Now that Old Man Winter is here, it is time to prepare your home for winter. 
Here are 10 easy tips for winterizing your home:

  1. Wrap those Pipes
    Before freezing nights hit, make certain the water to your hose bibs is shut off inside your house (via a turnoff valve), and the lines are drained. You can also install Styrofoam cups with a screw attachment to help insulate spigots. Look for other pipes that are not insulated, or that pass through unheated spaces and wrap them with pre-molded foam rubber sleeves or fiberglass insulation, available at hardware stores.
  2. Cover those Windows and Seal those Doors
    Check around windows and doors with a candle or a light piece of thread on a windy day too determine where drafts are. This will reveal problem areas in need of immediate attention. Remove and replace damaged caulk and weather-stripping. Self-stick foam and rolled rubber weather stripping are easy to install. An inexpensive method of weatherizing windows involves attaching thin, clear plastic film to the window trim inside of the house using two-sided tape. The film is then stretched tight using a blow dryer to remove wrinkles and creases. Closed shutters, window shades, blinds, curtains, and lined draperies all help save energy and insulate windows. Consider installing efficient replacement windows, or storm windows and doors to make your home more energy efficient.
  3. Check the Furnace
    First, turn your furnace on, to make sure it's even working. A strong, odd, short-lasting smell is natural when firing up the furnace, but if the smell lasts a long time, shut down the furnace and call a professional. Check your furnace filter monthly and replace it as necessary.
  4. Reverse Ceiling Fans
    Set your ceiling fan at its slowest speed and reverse it in order to gently push warm air down from the ceiling without generating a breeze.
  5. Don’t forget the Chimney
    A chimney should be inspected before use each year. Just ask for a Level 1 inspection, in which the professional examines the readily accessible portions of the chimney. Most certified chimney sweeps include a Level 1 service with a sweep. Buy a protective cap for your chimney, with a screen. This will keep out foreign objects (birds, tennis balls) as well as rain that can mix with the ash and eat away at the fireplace's walls. To keep out cold air, you should keep the chimney's damper closed when the fireplace is not in use.

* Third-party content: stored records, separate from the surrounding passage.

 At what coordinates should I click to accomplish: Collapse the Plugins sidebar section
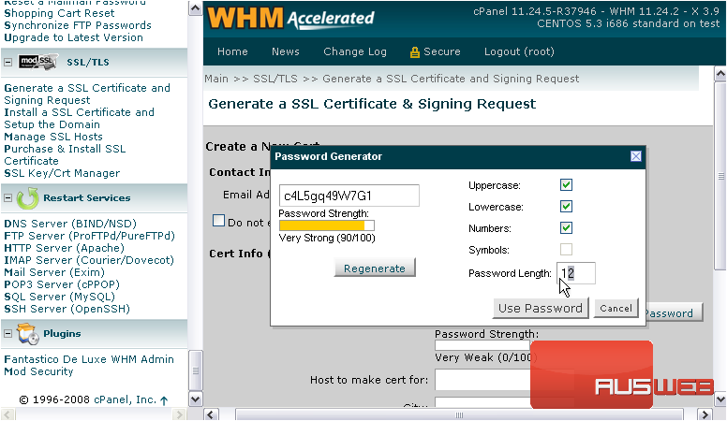8,334
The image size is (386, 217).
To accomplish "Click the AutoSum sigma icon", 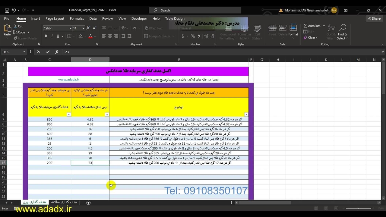I will click(305, 26).
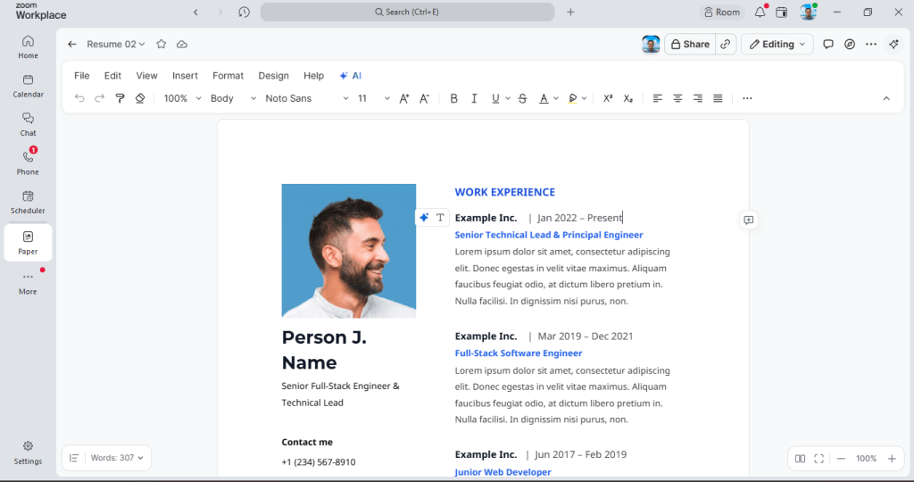Screen dimensions: 914x482
Task: Expand the Body style dropdown
Action: click(233, 98)
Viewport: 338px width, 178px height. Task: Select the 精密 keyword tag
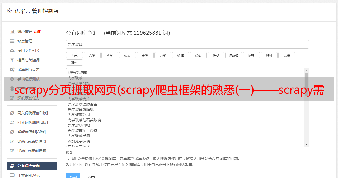tap(74, 62)
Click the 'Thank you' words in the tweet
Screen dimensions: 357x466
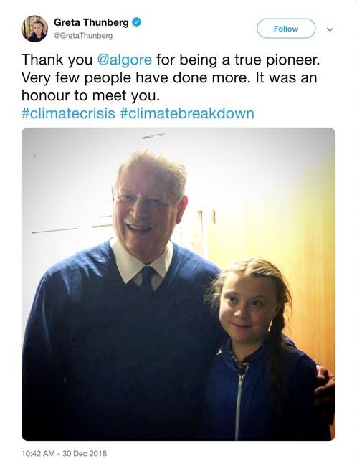coord(57,60)
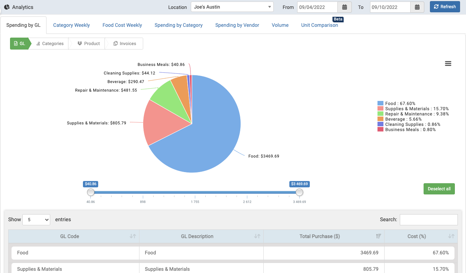This screenshot has width=466, height=273.
Task: Open the Location dropdown showing Joe's Austin
Action: pyautogui.click(x=232, y=7)
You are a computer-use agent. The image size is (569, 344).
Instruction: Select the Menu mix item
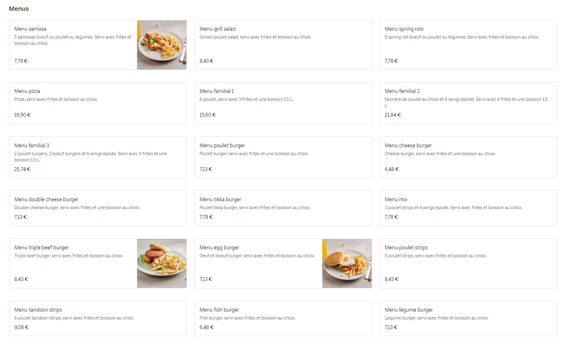[x=468, y=208]
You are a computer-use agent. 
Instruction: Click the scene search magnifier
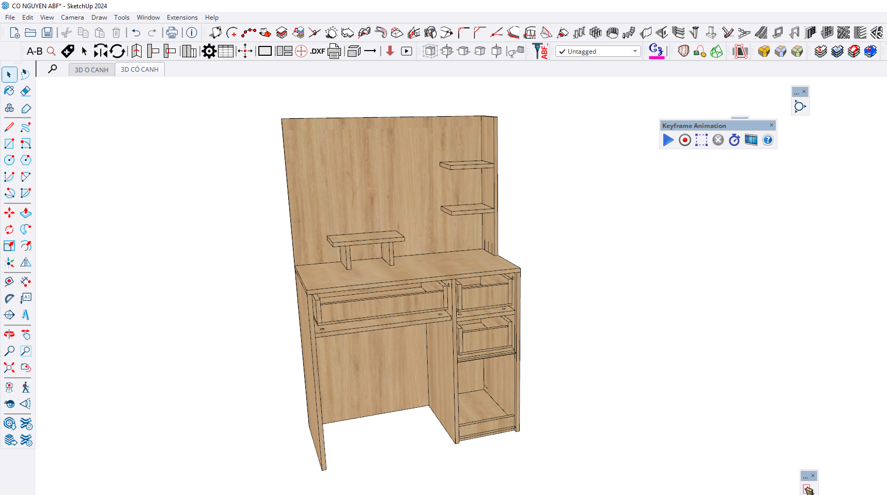pos(53,69)
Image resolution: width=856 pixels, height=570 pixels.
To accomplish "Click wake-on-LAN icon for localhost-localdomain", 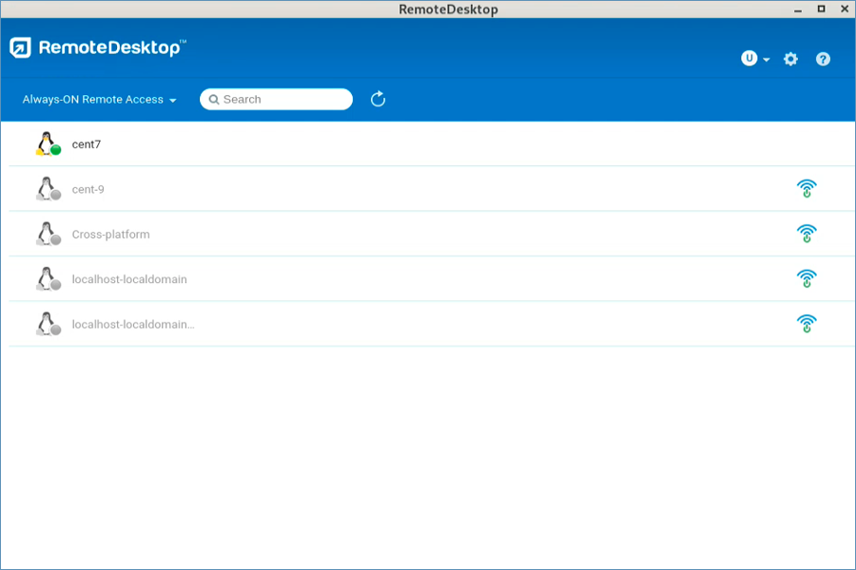I will tap(807, 279).
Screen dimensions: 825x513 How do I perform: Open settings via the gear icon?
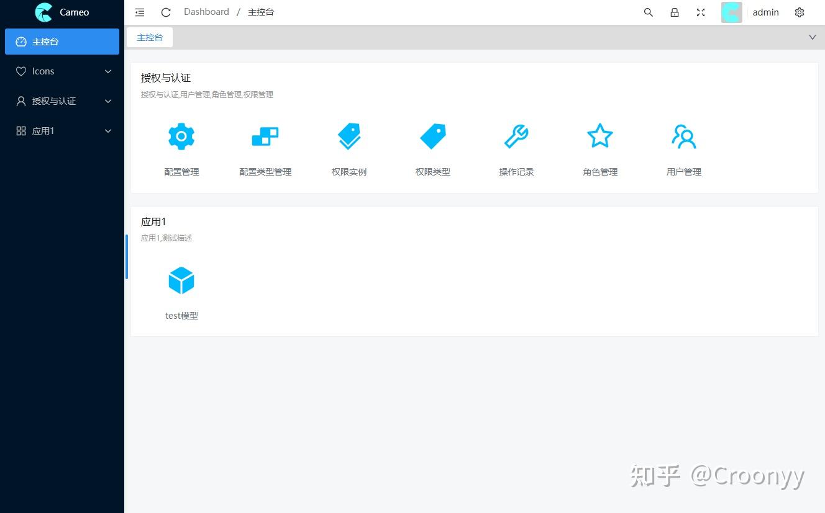(800, 12)
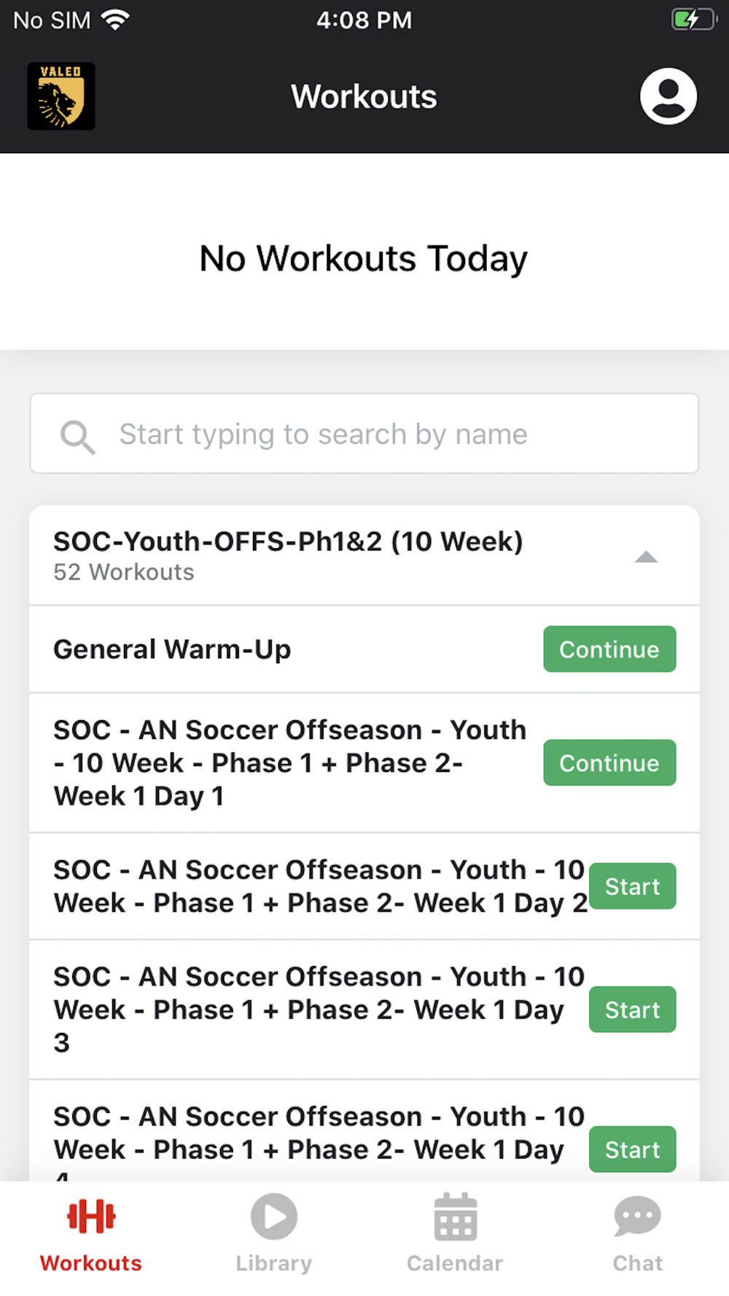Tap the Wi-Fi status icon
This screenshot has width=729, height=1296.
(x=115, y=20)
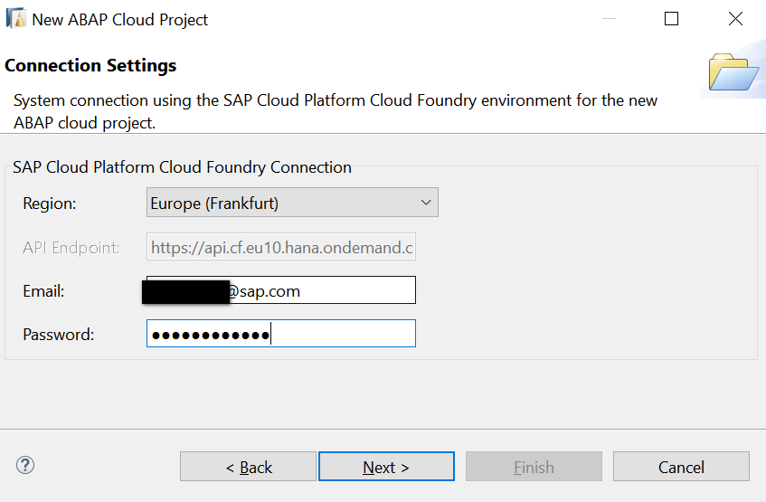Click the Password label
Viewport: 766px width, 502px height.
pyautogui.click(x=59, y=335)
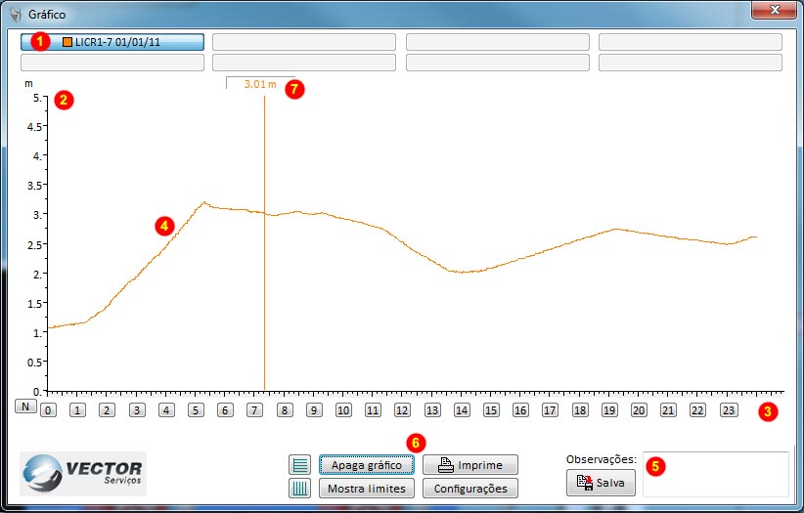Show limits with Mostra limites
Screen dimensions: 804x513
367,488
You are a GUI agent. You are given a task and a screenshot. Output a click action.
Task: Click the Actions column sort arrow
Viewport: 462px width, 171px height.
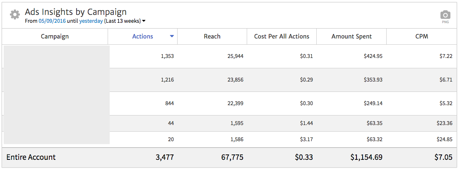click(172, 36)
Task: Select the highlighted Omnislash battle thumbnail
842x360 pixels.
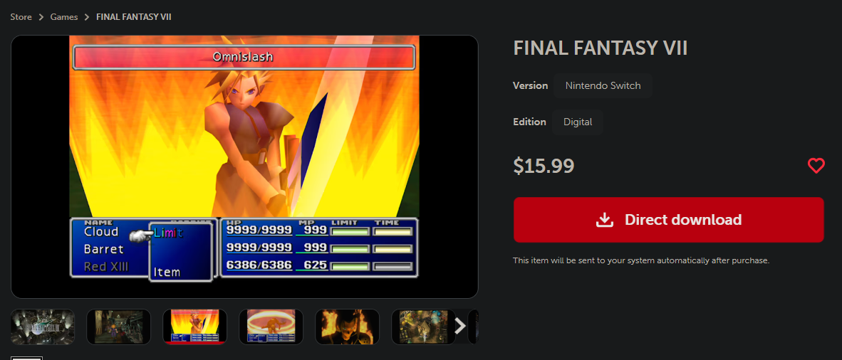Action: (195, 327)
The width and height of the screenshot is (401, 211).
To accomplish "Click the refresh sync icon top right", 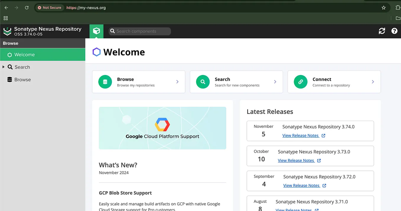I will coord(382,31).

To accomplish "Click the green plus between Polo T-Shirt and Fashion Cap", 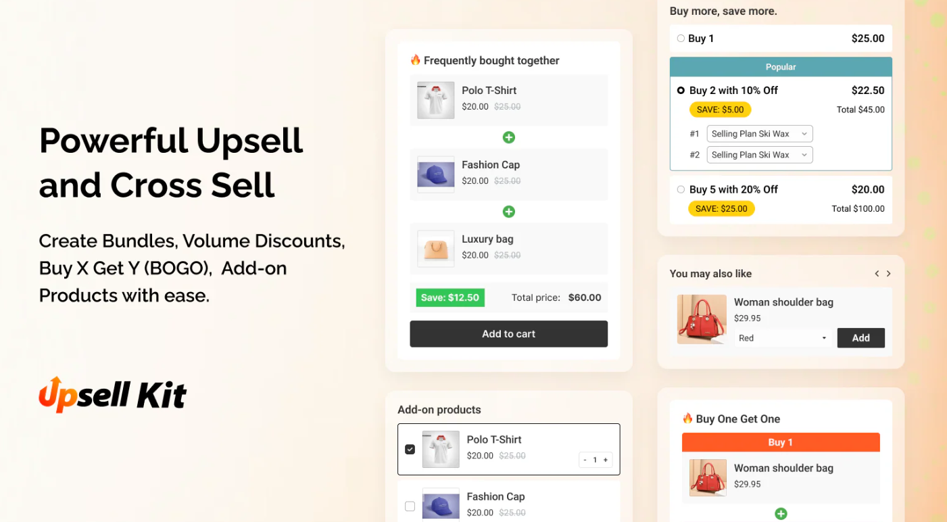I will pos(508,137).
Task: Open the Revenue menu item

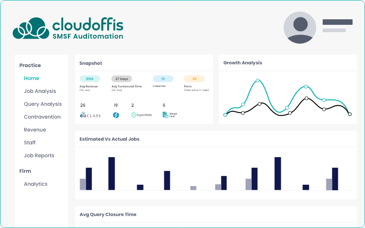Action: (x=34, y=130)
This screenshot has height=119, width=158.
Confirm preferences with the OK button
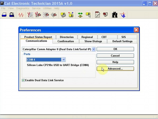click(115, 49)
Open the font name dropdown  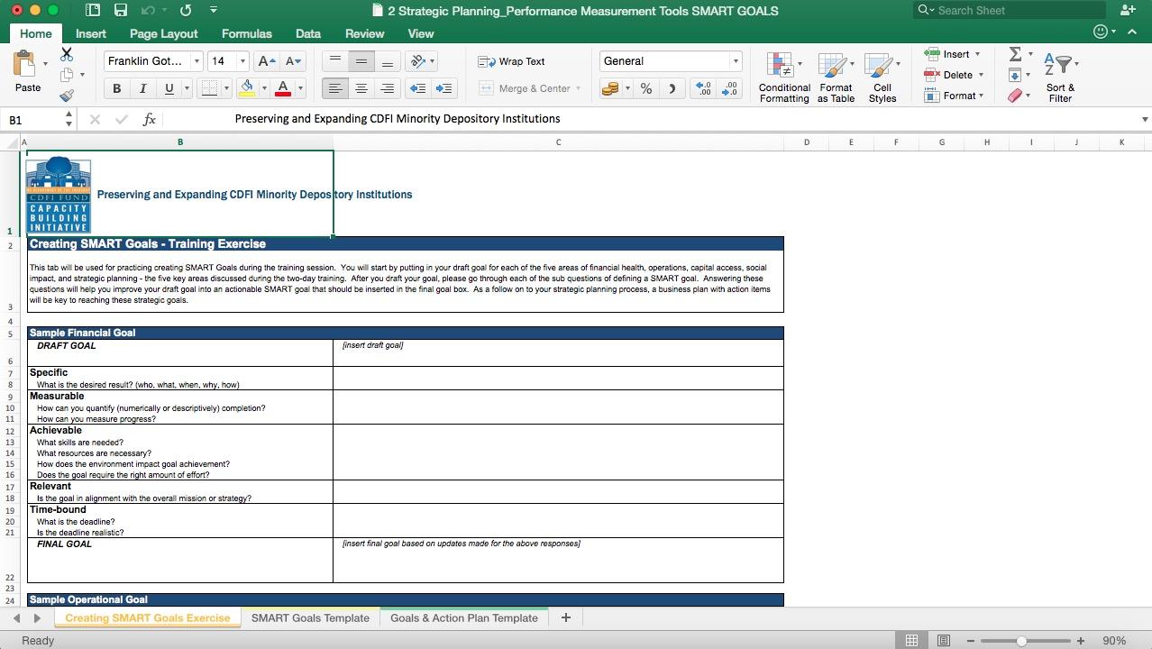197,61
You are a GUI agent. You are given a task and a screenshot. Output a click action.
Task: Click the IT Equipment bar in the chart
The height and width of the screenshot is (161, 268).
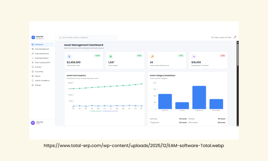[199, 97]
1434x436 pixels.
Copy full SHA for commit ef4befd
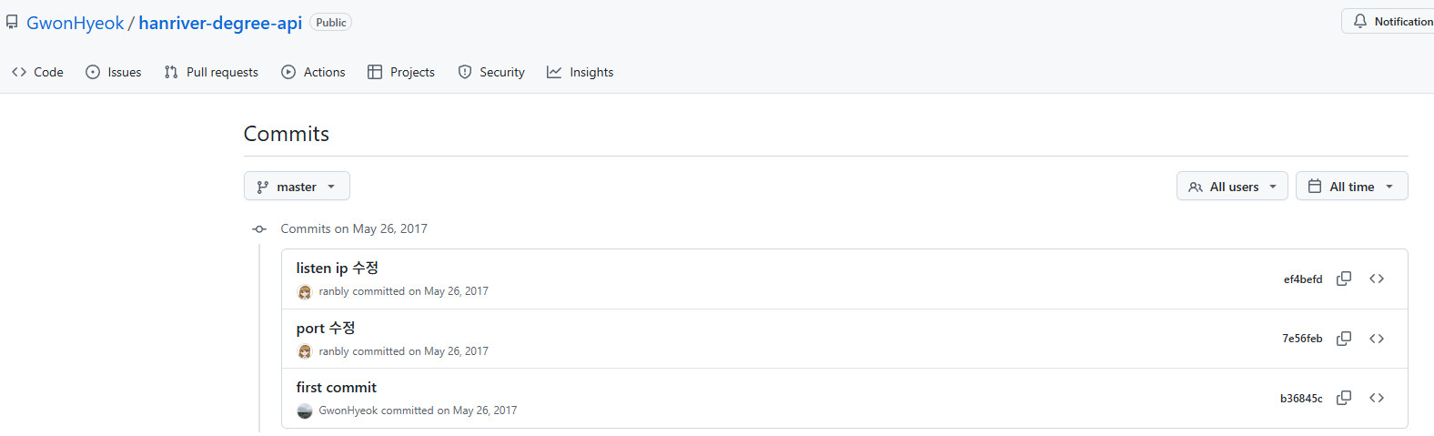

Add glass doors to reduce heat loss as the fire dies down.
  6. Check Smoke Detectors
    Check the operation and change the batteries on your home's smoke detectors. Test them with a small bit of actual smoke, not just by pressing the "test" button. Also, make sure your fire extinguisher is still where it should be, and still works.
  7. Clean Gutters
    Once the leaves fall, remove them and other debris from your home's gutters, so that winter's rain and melting snow can drain. Clogged drains can form ice dams, in which water backs up, freezes and causes water to seep into the house. Also, make sure the downspouts are carrying water away from the house's foundation, where it could cause flooding or other water damage.
  8. Trim Trees
    Take time now to trim any weak branches that look as if they could cause problems during winter storms. Trimming the trees during mild weather is much easier than trying to do it when it is frigid outside.
  9. Add Insulation
    Adding insulation is one of the best ways to save energy all year round. During the winter months, that extra insulation makes your home feel warmer. Most homes require 12 to 15 inches of insulation in their attic.
  10. Mind the Thermostat
    In the winter your home does not need to be quite as warm when you are away from the house, so remember to turn the thermostat down before you leave. You may want to invest in a programmable thermostat, which can tell your home’s heating system to gear up for your arrival after work, or to knock off a bit until an hour or so before you get up in the morning.